Angiotensin is a chemical that causes the arteries to become narrow, especially in the kidneys but also throughout the body. ACE stands for Angiotensin-converting enzyme. ACE inhibitors help the body produce less angiotensin, which helps the blood vessels relax and open up, which, in turn, lowers blood pressure.

Angiotensin II receptor blockers

These drugs block the effects of angiotensin, a chemical that causes the arteries to become narrow. Angiotensin needs a receptor- like a chemical "slot" to fit into or bind with- in order to constrict the blood vessel. ARBs block the receptors so the angiotensin fails to constrict the blood vessel. This means blood vessels stay open and blood pressure is reduced.

Calcium channel blockers

This drug prevents calcium from entering the smooth muscle cells of the heart and arteries. When calcium enters these cells, it causes a stronger and harder contraction, so by decreasing the calcium, the hearts' contraction is not as forceful. Calcium channel blockers relax and open up narrowed blood vessels, reduce heart rate and lower blood pressure.

Alpha blockers

These drugs reduce the arteries' resistance, relaxing the muscle tone of the vascular walls.

Alpha-2 Receptor Agonists

These drugs reduce blood pressure by decreasing the activity of the sympathetic (adrenaline-producing) portion of the involuntary nervous system. Methyldopa is considered a first line antihypertensive during pregnancy because adverse effects are infrequent for the pregnant woman or the developing fetus.

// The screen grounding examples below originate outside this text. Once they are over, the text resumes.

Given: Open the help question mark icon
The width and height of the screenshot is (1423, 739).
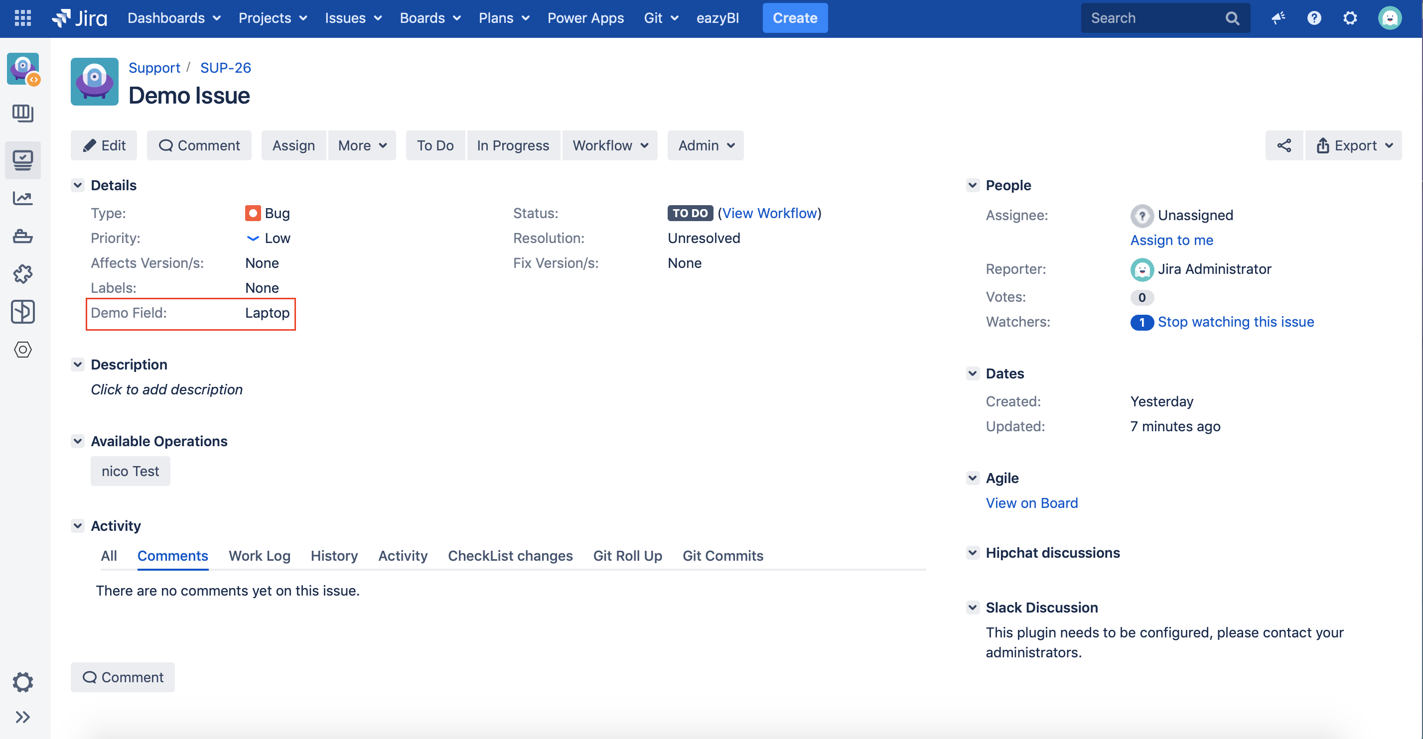Looking at the screenshot, I should tap(1314, 18).
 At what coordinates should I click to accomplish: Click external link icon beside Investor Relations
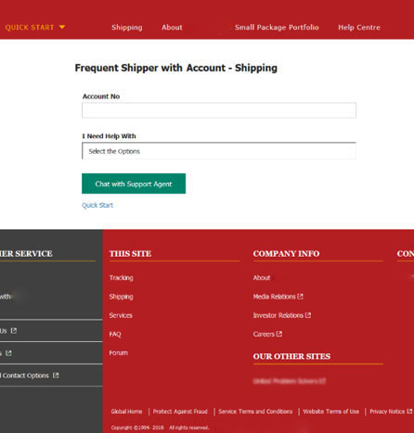click(x=308, y=315)
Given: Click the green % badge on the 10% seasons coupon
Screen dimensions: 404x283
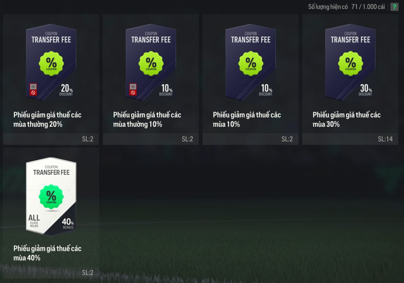Looking at the screenshot, I should click(251, 63).
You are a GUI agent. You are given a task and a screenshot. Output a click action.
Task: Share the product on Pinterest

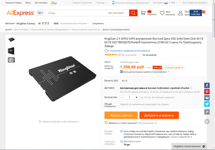[207, 92]
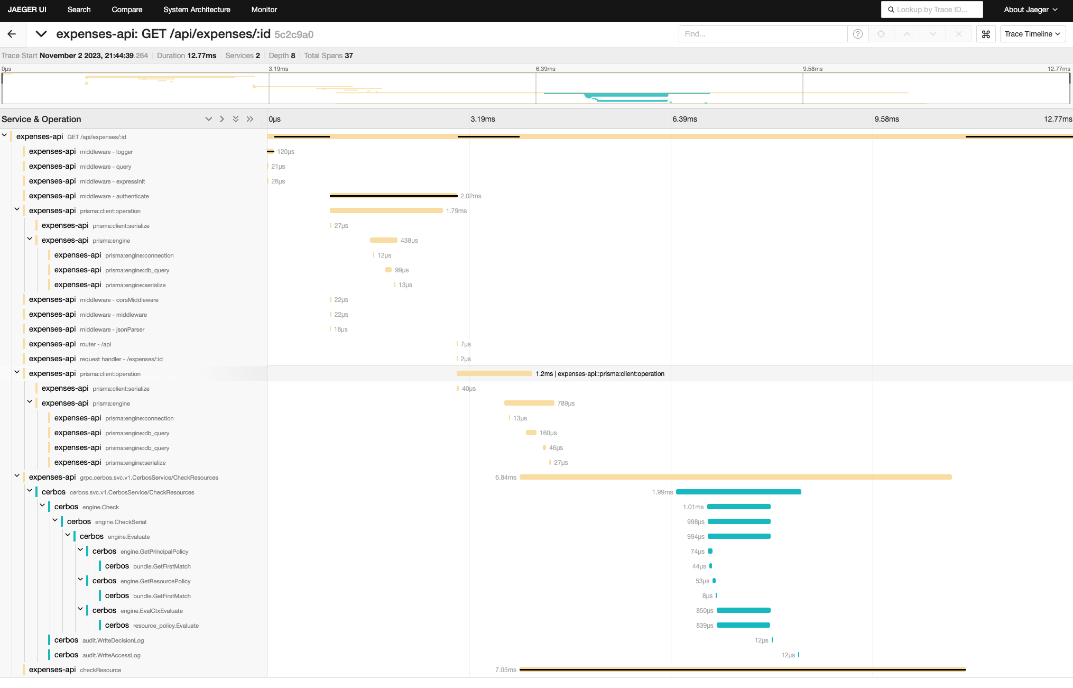This screenshot has height=688, width=1073.
Task: Open the Trace Timeline view dropdown
Action: pos(1032,34)
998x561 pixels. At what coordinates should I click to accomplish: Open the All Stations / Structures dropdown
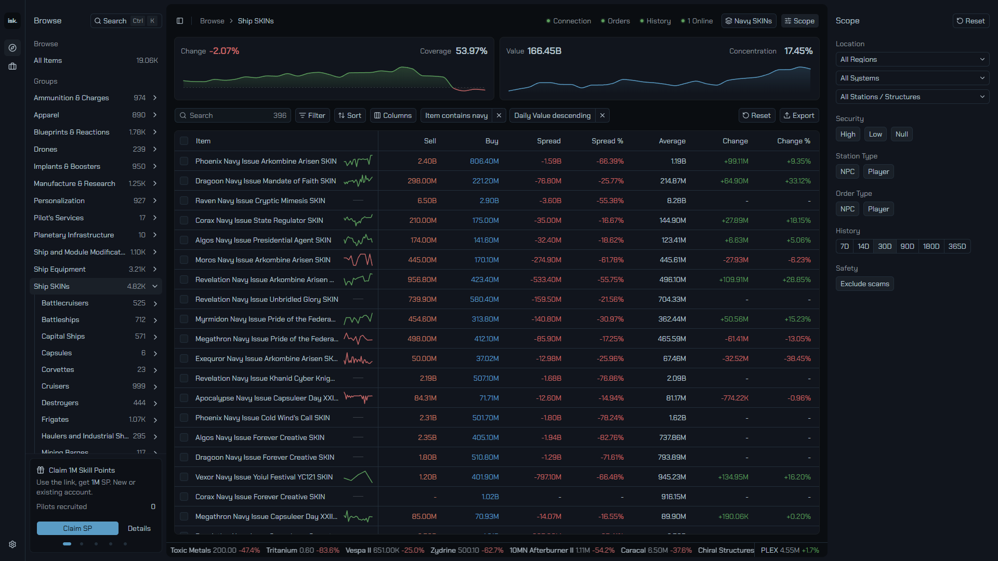(912, 97)
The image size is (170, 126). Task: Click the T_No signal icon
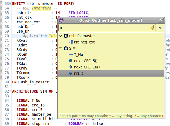pos(71,55)
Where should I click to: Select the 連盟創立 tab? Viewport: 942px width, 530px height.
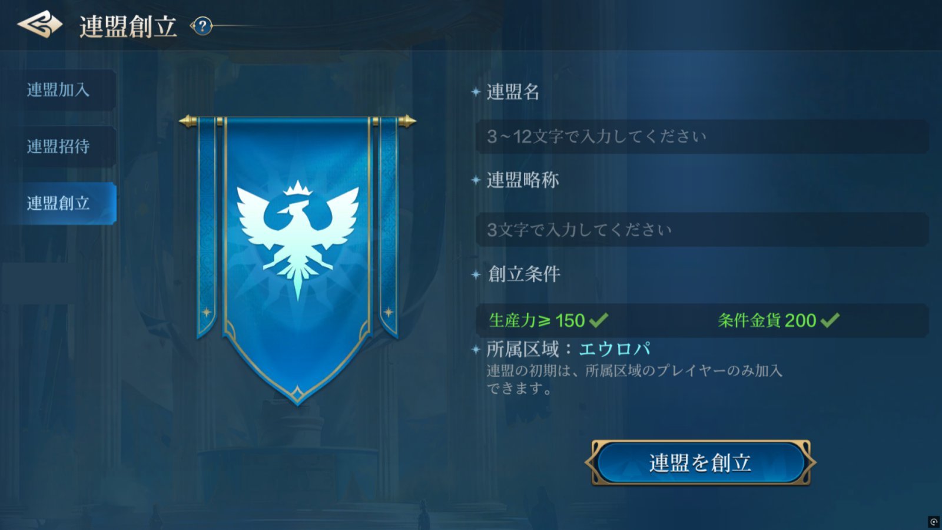click(58, 203)
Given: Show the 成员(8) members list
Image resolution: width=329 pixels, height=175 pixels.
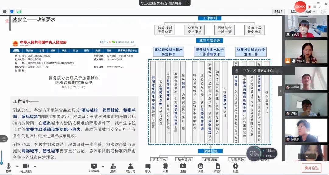Looking at the screenshot, I should tap(130, 168).
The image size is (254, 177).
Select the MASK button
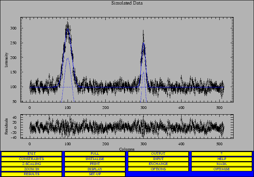[222, 164]
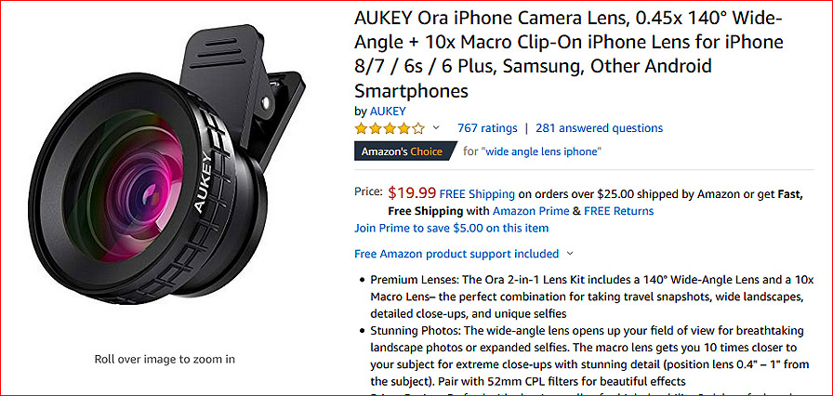
Task: Click the FREE Returns link
Action: pyautogui.click(x=619, y=211)
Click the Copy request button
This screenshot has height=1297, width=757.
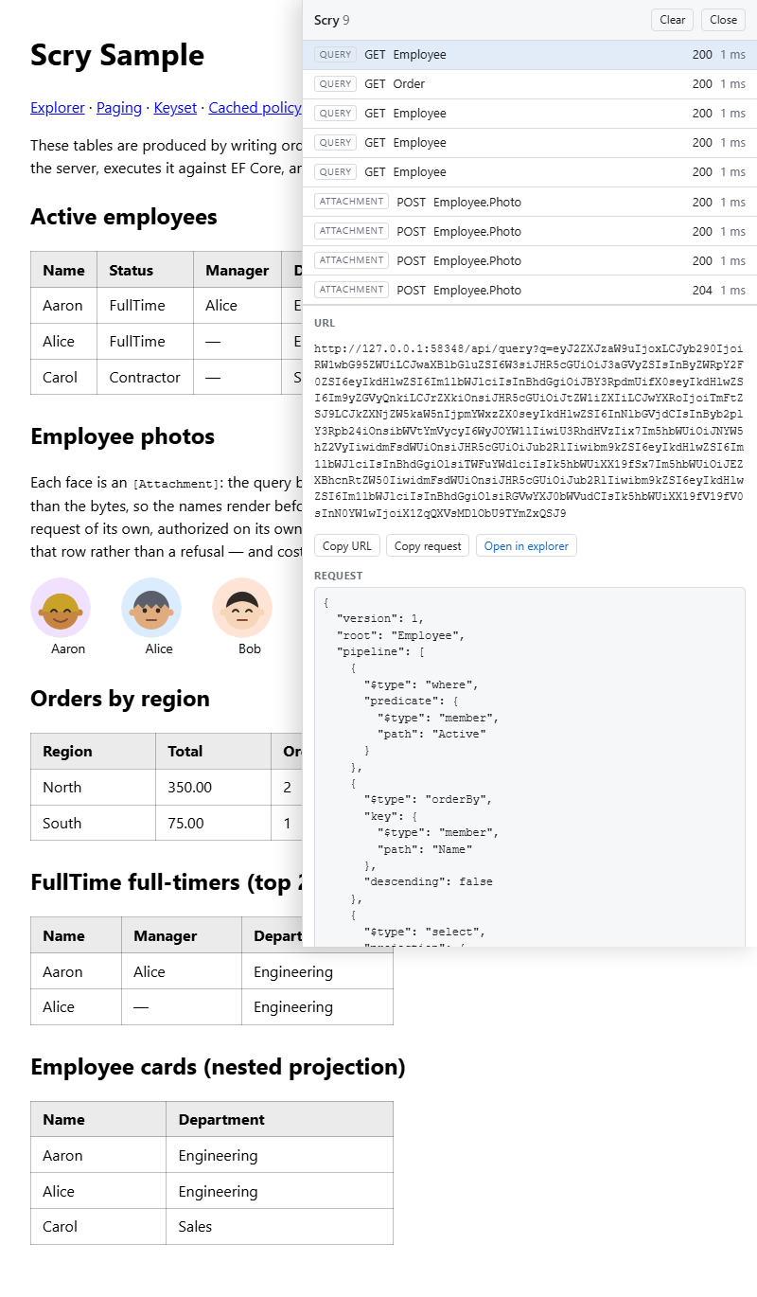point(429,545)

Combined alpha and beta-blockers

Combined alpha and beta-blockers are used as an IV drip for those patients experiencing a hypertensive crisis. They may be prescribed for outpatient high blood pressure use if the patient is at risk for heart failure.

Central agonists

Central agonists also help decrease the blood vessels' ability to tense up or contract. The central agonists follow a different nerve pathway than the alpha and beta-blockers, but accomplish the same goal of blood pressure reduction.

Generic nameCommon brand namesalpha methyldopaAldomet*clonidine hydrochlorideCatapres*guanabenz acetateWytensin*guanfacine hydrochlorideTenex*

Peripheral adrenergic inhibitors

These medications reduce blood pressure by blocking neurotransmitters in the brain. This blocks the smooth muscles from getting the "message" to constrict. These drugs are rarely used unless other medications don't help.

Some noted possible side effects of peripheral adrenergic inhibitors:

  • Guanadrel (Hylorel)* or guanethidine (Ismelin)* may cause some diarrhea, which may persist in some people. This side effect usually becomes less of a problem if you continue treatment. These drugs reduce blood pressure more when you stand. Consequently, you may get dizzy and lightheaded and feel weak when you get out of bed in the morning or stand up suddenly. If you notice any of these reactions and if they persist for more than a minute or two, contact your doctor. He/she may instruct you to reduce or omit the next dose of the medication.
  • When taking guanethidine, don't stand in the hot sun or at a social gathering if you begin to feel faint or weak. These activities cause low blood pressure and fainting. Male patients may experience impotence. Contact your doctor if either of these side effects occurs.

Blood vessel dilators (vasodilators)

Blood vessel dilators, or vasodilators, can cause the muscle in the walls of the blood vessels (especially the arterioles) to relax, allowing the vessel to dilate (widen). This allows blood to flow through better.

Some noted possible side effects of vasodilators:

  • Hydralazine (Apresoline)* may cause headaches, swelling around the eyes, heart palpitations or aches and pains in the joints. Usually none of these symptoms are severe, and most will go away after a few weeks of treatment. This drug isn't usually used by itself.
  • Minoxidil (Loniten)* is a potent drug that's usually used only in resistant cases of severe high blood pressure. It may cause fluid retention (marked weight gain) or excessive hair growth.